Sur le front de mer un peu pâlot de cette cité balnéaire qui connut des jours meilleurs, chaque hôtel, restaurant, pub, fish and chips, voire supérette, organise son événement. Trophée de l’Elvis Gospel, Grand Prix de l’Elvis époque GI, Oscar de l’Elvis période Vegas, Palme du jeune Elvis.

Alison et Margaret, d’authentiques groupies, lors du Porthcawl Elvis Festival de 2017. / CLÉMENTINE SCHNEIDERMANN

On élit même l’Elvis gallois du festival. Certains, venus en observateur, racontent qu’après avoir entendu Don’t Be Cruel à plus de vingt-sept reprises ils ont eu l’impression de se trouver dans un univers parallèle.

L’Elvis des Elvis

L’acmé de ces trois journées – qui se terminent, pour ceux qui tiennent la distance, le lundi matin – est le Best Festival Elvis. C’est là, sous les ors du Grand Pavillon, une salle de musique un peu fatiguée des années 1920, qu’est adoubé l’Elvis des Elvis par un jury d’huiles de la nomenklatura Presley.
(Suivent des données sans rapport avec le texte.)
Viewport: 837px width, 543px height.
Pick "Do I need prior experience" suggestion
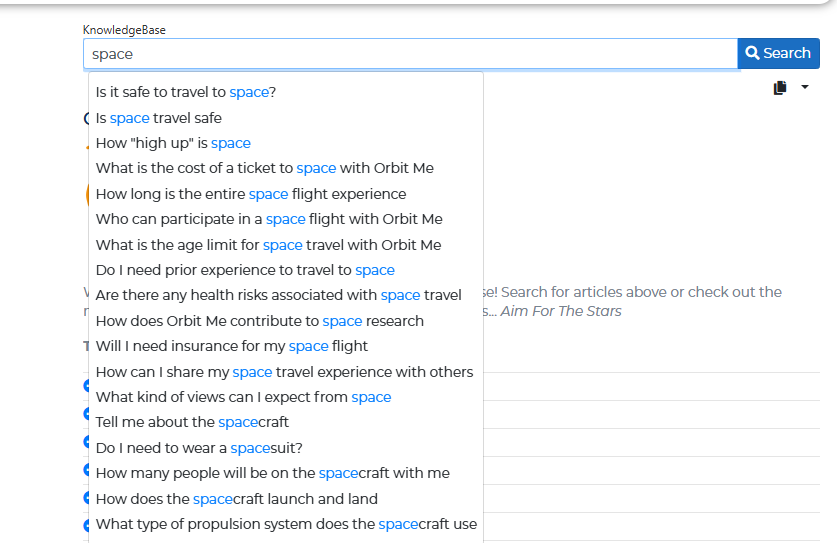245,270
On évalue la texture de la voix, la justesse des trémolos, la conviction avec laquelle l’interprète minaude ses « mmmmh… hey… yeah ! » sur All Shook Up et aboie « Everybody, let’s rock » sur Jailhouse Rock. L’authenticité des déhanchements pelviens, la tenue de la fameuse moue unilatérale et la rigueur de la reconstitution vestimentaire viendront ensuite.

Enthousiaste, le public ne ménage pas ses encouragements. À condition que l’on ne manque pas de respect au King. Une année, le tour de chant d’un Elvis totalement chauve s’est terminé sous les quolibets et avec des menaces de mort.